▶ SOURCE PASSAGE
◇ ◇ ◇ ◇

# Urgent! Male GSD needs home/ fostering by Friday



## AmberNero (Jun 6, 2010)

8 year old male long haired GSD needs new home. Uncastrated- 'fine' with people and children, 'fine' with dogs. Does not like cats, based in Ashford in Kent.

This boy has to be gone by friday or he is facing euthanasia- his family are moving and cannot take him with them, and the home they had set up for him suddenly said they couldn't do it.

Please help if you can, foster or new home needed.


----------



## jamie1977 (Jan 17, 2011)

Fingers crossed for him.


----------



## AmberNero (Jun 6, 2010)

Thank you- it's getting quite dire


----------



## jamie1977 (Jan 17, 2011)

Just realised how close we are to Friday as well, lets hope he finds a home.


----------



## Mese (Jun 5, 2008)

There are def no rescue places available for him ? ... say I offered to foster him , who exactly would I be fostering him for ?

If I did foster him he would be getting neutered , who would foot the bill for that ?


----------



## myshkin (Mar 23, 2010)

Oh, wish I could, love these dogs  We've only recently taken on our own "lost cause", and when you have 6 pets of 3 species you have to make sure too many changes don't happen at once. I really hope someone suitable comes forward for him.


----------



## AmberNero (Jun 6, 2010)

Mese said:


> There are def no rescue places available for him ? ... say I offered to foster him , who exactly would I be fostering him for ?
> 
> If I did foster him he would be getting neutered , who would foot the bill for that ?


 ETA:

Have spoken to the head of WHAD- to make it clear- this isn't a dog within the rescue group, what we're doing is helping out the owner as much as we can. We cannot foster him out from WHAD as there is no money to support a foster. The owner in this case would take responsibility so what WHAD are doing is putting people in touch with the owner.

Unfortunately there are a huge amount of animals in all the rescue centres at the moment- many haven't had calls from anyone for a while now looking for dogs- just more poor animals needing support. This boy is an older dog, uncastrated and with some arthritis- it's not looking good, so we're doing all we can in the time we have left to help him.

This is the kind of story up and down the country at the moment. Really, truly breaks my heart.


----------



## PurpleCrow (Mar 22, 2009)

I can make a few phone calls tomorrow, I know a few people who may be able to take him on as a foster. 

I'd take him on myself but I just cant - I live in a flat and I cant afford a dog


----------



## GSDlover4ever (Feb 21, 2009)

Have you tried?

◇ ◇ ◇ ◇

▶ INFORMATION PROVIDED
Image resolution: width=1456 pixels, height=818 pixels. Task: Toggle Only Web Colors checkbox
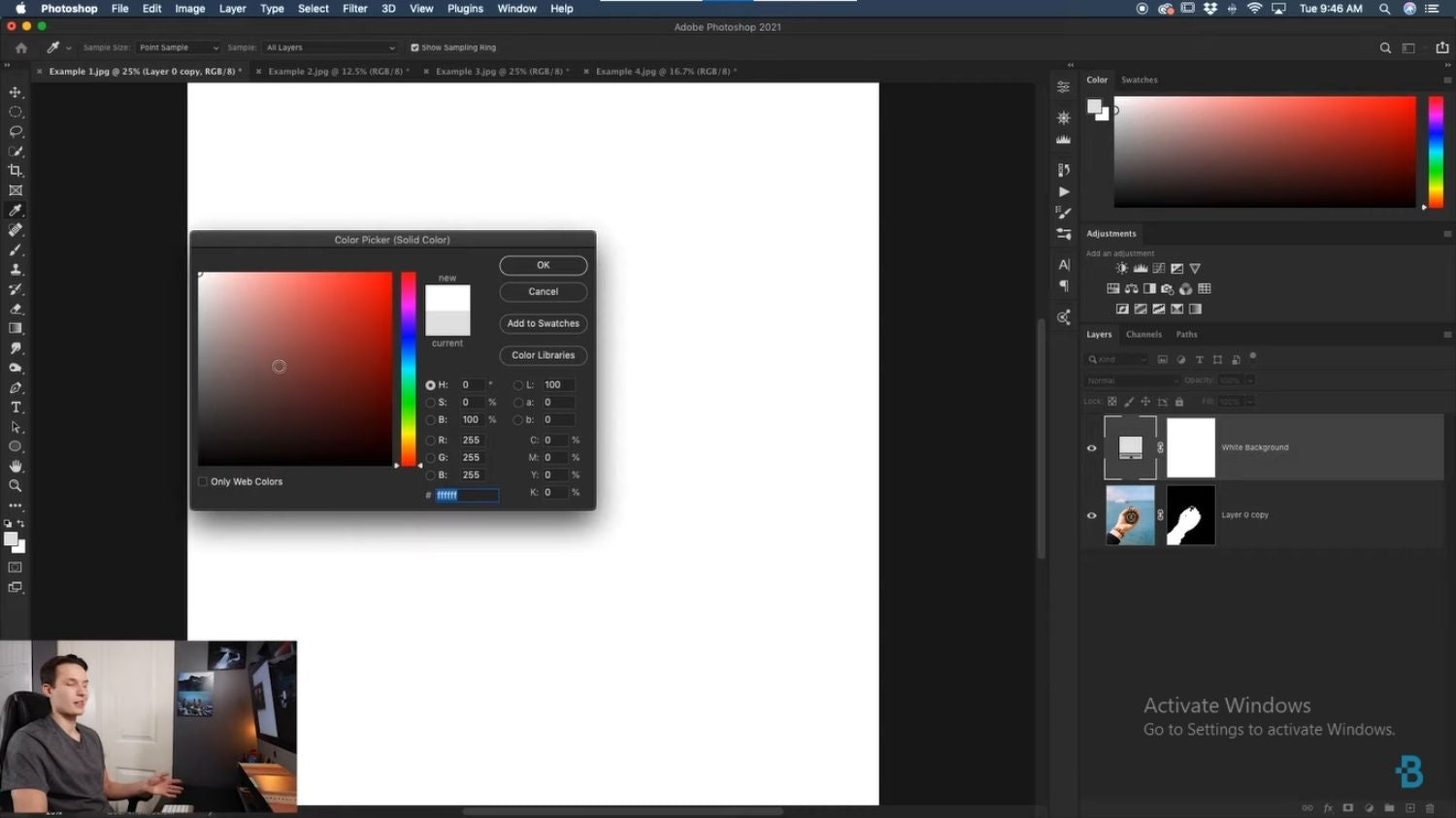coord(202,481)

◇ ◇ ◇ ◇

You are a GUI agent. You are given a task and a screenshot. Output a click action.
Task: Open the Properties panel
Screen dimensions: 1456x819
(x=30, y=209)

◇ ◇ ◇ ◇

▶ GIVEN INSTRUCTION
In the forum thread about the GSD, rewrite the section from "Have spoken to" up to and including "breaks my heart.", changing "rescue centres" to "animal shelters".

▶ TASK OUTPUT
Have spoken to the head of WHAD- to make it clear- this isn't a dog within the rescue group, what we're doing is helping out the owner as much as we can. We cannot foster him out from WHAD as there is no money to support a foster. The owner in this case would take responsibility so what WHAD are doing is putting people in touch with the owner.

Unfortunately there are a huge amount of animals in all the animal shelters at the moment- many haven't had calls from anyone for a while now looking for dogs- just more poor animals needing support. This boy is an older dog, uncastrated and with some arthritis- it's not looking good, so we're doing all we can in the time we have left to help him.

This is the kind of story up and down the country at the moment. Really, truly breaks my heart.